One of the most distressing sensory symptoms is tinnitus, a constant ringing or hissing in the ears which has been noted in several studies of benzodiazepine withdrawal. One lady described her tinnitus as a "needle of sound" piercing deep inside her head. Tinnitus is often associated with a degree of hearing loss and is not uncommon in people with partial nerve deafness who have never taken benzodiazepines. Nevertheless, it often makes its first appearance during benzodiazepine withdrawal in people who have had hearing loss for years. Also, it may be unilateral or precisely localised, even in those with symmetrical bilateral hearing loss. Whether people who have taken long-term benzodiazepines are particularly prone to tinnitus and if so why, is not known. It can persist for years and does not always respond to the usual treatments for tinnitus (maskers, etc); nor is it always relieved by restarting benzodiazepines. However, people with persisting tinnitus after withdrawal should seek the advice of a hearing specialist and may be lucky enough to find a clinic which specialises in this symptom.

A number of unpleasant bodily sensations may persist after withdrawal including tingling, "pins and needles" or patches of numbness in the trunk, face, limbs and fingers. These may be accompanied by burning pain or aches that sometimes seem to originate deep in the muscles or bones. Some people complain of an "inner trembling" or a sense of vibration, and some have described bizarre sensations as of water or slime running over the body or a serpent-like writhing on the scalp. Motor symptoms that may persist include muscle tension, weakness, cramps, jerks, spasms and shaking attacks.

Possible mechanisms of persisting sensory and motor symptoms. Although the above symptoms are often made worse by stress, they are clearly not simply due to anxiety. They suggest a dysfunction in motor and sensory pathways in the spinal cord and/or brain. A possible clue to their mechanism is provided by a trial with flumazenil (Anexate, Romazicon) a benzodiazepine receptor antagonist, published by Lader and Morton (Journal of Psychopharmacology 1992, 6, 357-63). This drug, when infused intravenously brought rapid relief of protracted symptoms (muscle tension, "pins and needles", weakness, muscle cramps or jerks, burning, tremor or shaking) that had been present for 5-42 months post-withdrawal in 11 patients. The symptoms were improved by 27-82 percent and the greatest response occurred in patients with the lowest anxiety ratings. There was no response to infusions of saline solution.

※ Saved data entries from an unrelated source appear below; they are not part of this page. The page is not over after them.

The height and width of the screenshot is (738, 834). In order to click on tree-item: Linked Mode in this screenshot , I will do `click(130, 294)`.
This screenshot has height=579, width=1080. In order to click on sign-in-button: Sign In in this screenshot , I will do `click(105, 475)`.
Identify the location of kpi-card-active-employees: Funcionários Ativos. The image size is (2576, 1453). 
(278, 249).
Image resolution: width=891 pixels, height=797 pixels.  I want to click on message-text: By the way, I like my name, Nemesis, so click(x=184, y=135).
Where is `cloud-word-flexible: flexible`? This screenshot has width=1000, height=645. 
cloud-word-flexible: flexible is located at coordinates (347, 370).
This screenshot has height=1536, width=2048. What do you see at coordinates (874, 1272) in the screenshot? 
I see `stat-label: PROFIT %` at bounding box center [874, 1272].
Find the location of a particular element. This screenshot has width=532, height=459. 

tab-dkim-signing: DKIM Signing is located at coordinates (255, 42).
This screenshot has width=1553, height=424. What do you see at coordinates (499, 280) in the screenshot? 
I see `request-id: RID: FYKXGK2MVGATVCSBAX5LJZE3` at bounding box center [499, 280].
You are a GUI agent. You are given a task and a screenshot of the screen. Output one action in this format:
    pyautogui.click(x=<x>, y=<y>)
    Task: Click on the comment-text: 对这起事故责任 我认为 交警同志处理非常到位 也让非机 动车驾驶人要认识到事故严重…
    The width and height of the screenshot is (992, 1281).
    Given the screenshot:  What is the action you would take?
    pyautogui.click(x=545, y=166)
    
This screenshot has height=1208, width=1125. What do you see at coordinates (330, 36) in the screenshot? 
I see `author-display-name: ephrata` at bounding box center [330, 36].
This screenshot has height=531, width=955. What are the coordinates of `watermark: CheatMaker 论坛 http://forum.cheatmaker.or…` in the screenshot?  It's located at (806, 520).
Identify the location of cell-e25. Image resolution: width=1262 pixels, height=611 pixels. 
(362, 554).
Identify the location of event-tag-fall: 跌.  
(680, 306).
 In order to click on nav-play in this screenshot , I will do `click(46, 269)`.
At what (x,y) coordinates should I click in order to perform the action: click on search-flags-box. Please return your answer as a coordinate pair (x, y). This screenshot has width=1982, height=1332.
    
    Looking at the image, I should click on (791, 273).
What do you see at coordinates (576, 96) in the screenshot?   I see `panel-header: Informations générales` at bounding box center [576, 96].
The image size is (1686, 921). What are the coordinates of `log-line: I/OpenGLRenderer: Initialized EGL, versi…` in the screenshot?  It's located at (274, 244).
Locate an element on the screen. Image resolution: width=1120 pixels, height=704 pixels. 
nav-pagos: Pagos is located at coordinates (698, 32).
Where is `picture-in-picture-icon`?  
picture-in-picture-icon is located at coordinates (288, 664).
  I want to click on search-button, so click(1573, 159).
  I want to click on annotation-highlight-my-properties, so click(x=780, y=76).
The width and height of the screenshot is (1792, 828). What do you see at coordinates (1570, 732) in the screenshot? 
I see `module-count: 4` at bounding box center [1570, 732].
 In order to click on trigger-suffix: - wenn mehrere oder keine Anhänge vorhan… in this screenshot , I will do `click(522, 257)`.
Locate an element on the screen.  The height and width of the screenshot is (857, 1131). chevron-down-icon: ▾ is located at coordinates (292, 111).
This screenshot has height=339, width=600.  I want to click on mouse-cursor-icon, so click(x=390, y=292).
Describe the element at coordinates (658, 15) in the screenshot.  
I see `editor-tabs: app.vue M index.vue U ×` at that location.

Flumazenil is thought to act by "resetting" GABA/benzodiazepine receptors (See Chapter I) so that they are more receptive to the inhibitory actions of GABA. The results suggest that some protracted symptoms are due to the failure of the receptors to revert to their normal state after they have become unresponsive to GABA, due to the development of tolerance (See Chapter I). The response to flumazenil also shows that benzodiazepines can cause longer-lasting pharmacological effects than previously believed.

Unfortunately, flumazenil does not at present offer a practical cure for protracted symptoms. The drug has to be infused intravenously and is very short acting so that symptom relief is only temporary. The drug cannot be given to a person who is still taking benzodiazepines as it precipitates an acute withdrawal reaction. However, although protracted sensory and motor symptoms may sometimes seem to be almost permanent, they do in fact decline in severity over the years, even without flumazenil, and they do not signify a major neurological illness. Such symptoms may be partially alleviated by relaxation techniques; some motor and sensory systems may respond to carbamazepine (Tegretol) and motor symptoms may respond to propranolol (Inderal).